CN 101 603 728 A, for example, discloses an electromagnetic water heater having a flow-through housing, a shaft passing through the flow-through housing, a rotor arranged inside the flow-through housing and held in a rotationally fixed manner on the shaft, the rotor having a sleeved-on permanent magnet and a motor disposed outside the flow-through housing for rotating the shaft. During operation, a harmonic magnetic flux generated by one of the rotating permanent magnets heats a stator held on the inside of the flow-through housing and water flowing between the rotor and the stator.
Moreover, the temperature control may comprise an avoidance of heat generation by the electric motor.
For example, DE 10 2017 220 941 A1 discloses an electric motor having a stator and a rotor comprising permanent magnets. The power electronics controlling the stator selectively superimposes additional harmonics of a rotational frequency of the rotor on an alternating current voltage supplied to the stator. The additional harmonics heat the rotor, whereby the permanent magnets become demagnetized. This avoids a heating of the stator by the permanent magnets and prevents a defect of the electric motor resulting from overheating.
The temperature control can also serve to favorably adjust a physical quantity determining an efficiency of the electric motor by means of the temperature of the electric motor, by way of example, to achieve a low flux density of a rotor of the electric motor.
JP 2018 082 544 A discloses an operating method for an electric motor in which magnets of a rotor of the electric motor are selectively heated by superimposing harmonics of the rotor rotational frequency on an alternating current voltage supplied to the stator of the electric motor. As the temperature of the magnets increases, the flux density of the rotor decreases.
However, the selective superimposition of an alternating current voltage with harmonics of the rotor rotational frequency increases the complexity of the power electronics operating the electric motor. The increased complexity of the power electronics requires an increased computing power of the power electronics and/or an increased memory space of the power electronics, which is undesirable.
Some embodiments provide a method for operating an electric motor which heats a rotor without selectively superimposing additional harmonics of the rotor rotational frequency on an alternating current voltage supplied to the stator. Some embodiments provide power electronics and a vehicle.
One embodiment includes a method for operating an electric motor, in which power electronics of a drive system operate an electric motor of the drive system by means of clock signals. The power electronics generates an alternating current voltage that is supplied to the electric motor. In many drive systems, the power electronics generate a square-wave alternating current voltage at an operating point of the electric motor where the electric motor is providing maximum power. The supply of a square-wave alternating current voltage is usually referred to as clock signals.
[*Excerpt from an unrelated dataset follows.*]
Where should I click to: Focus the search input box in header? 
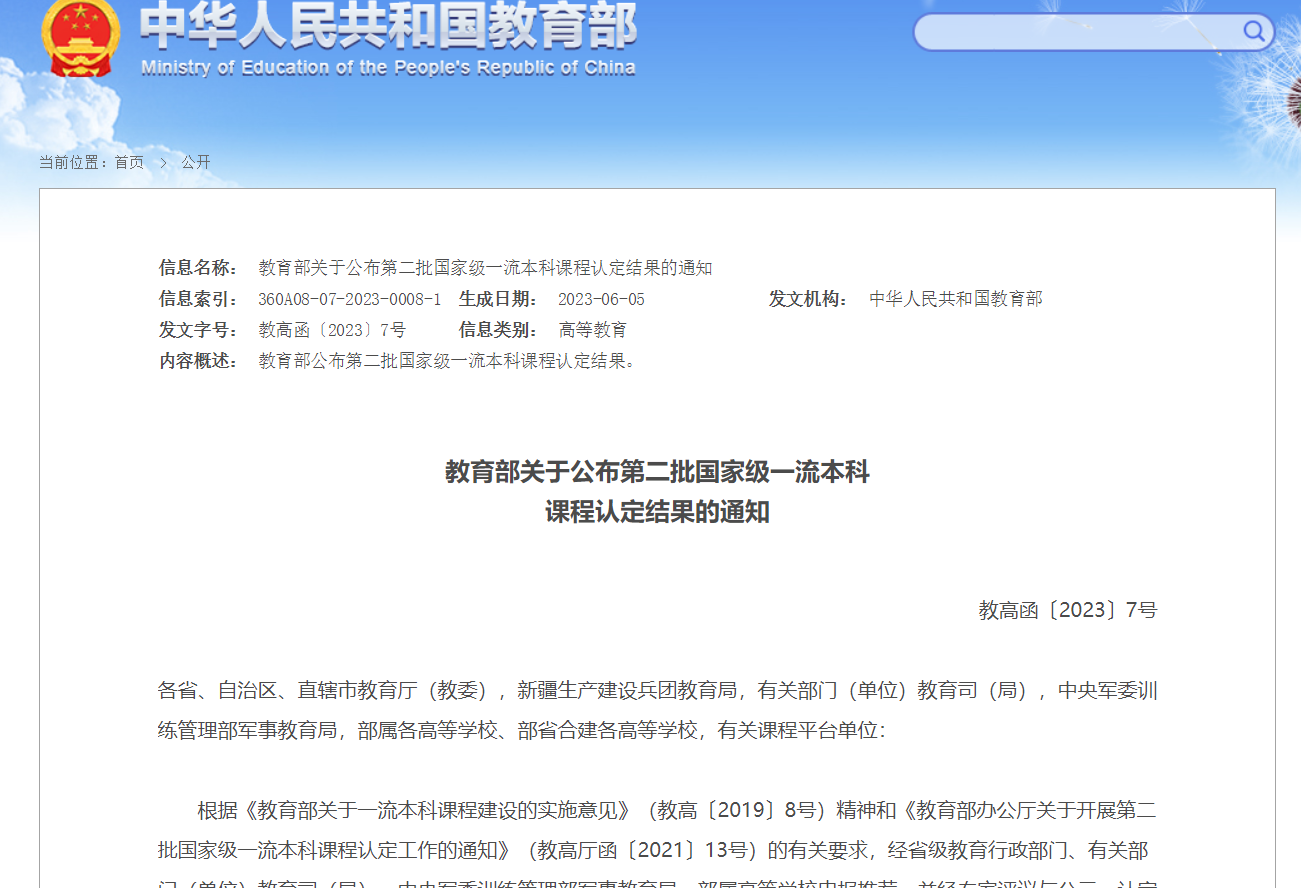(1075, 32)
A square-wave alternating current voltage is understood to be a periodic step-shaped alternating current voltage which has a square-wave oscillation, which is to say a square-wave fundamental oscillation, and possibly one or more superimposed square-wave oscillations. The superimposed square-wave oscillations can each differ in a frequency and/or in an amplitude from the square-wave fundamental oscillation. In this case, a frequency of the square-wave fundamental oscillation is equal to a rotational frequency of a rotor of the electric motor multiplied by a pole-pair number of a stator of the electric motor.
In some embodiments, the electric motor is selectively operated at each operating point of the electric motor by means of the clock signals. In other words, the power electronics do not apply the clock signals exclusively in an operating point of maximum power but can apply the clock signals arbitrarily in any power range of the electric motor.
A harmonic of a sinusoidal fundamental oscillation is generally understood to be any oscillation which has the same shape as the fundamental oscillation and a frequency which is an integer multiple of a frequency of the fundamental oscillation.
A square-wave alternating current voltage is therefore a superposition of a (in the precise limit case, infinite) plurality of harmonics of a sinusoidal fundamental oscillation. In contrast with alternating currents of other forms, the low harmonics of a square-wave alternating current voltage, for example, the fifth or the seventh harmonic, have relatively high amplitudes.
Since the rotor rotates with a frequency of the fundamental oscillation divided by the number of pole pairs of the stator, the harmonics rotate asynchronously to the rotor and as a consequence, in contrast to the fundamental oscillation, do not generate a constant torque acting on the rotor. The harmonics do however generate a magnetic flux proportional to the respective amplitude, which induces eddy currents in the rotor. The harmonics, which are asynchronous to the rotor, are usually called flux harmonics. The eddy currents induced by the flux harmonics very efficiently heat the rotor, which is to say both laminations forming a rotor core of the rotor and magnets of the rotor held on the rotor core.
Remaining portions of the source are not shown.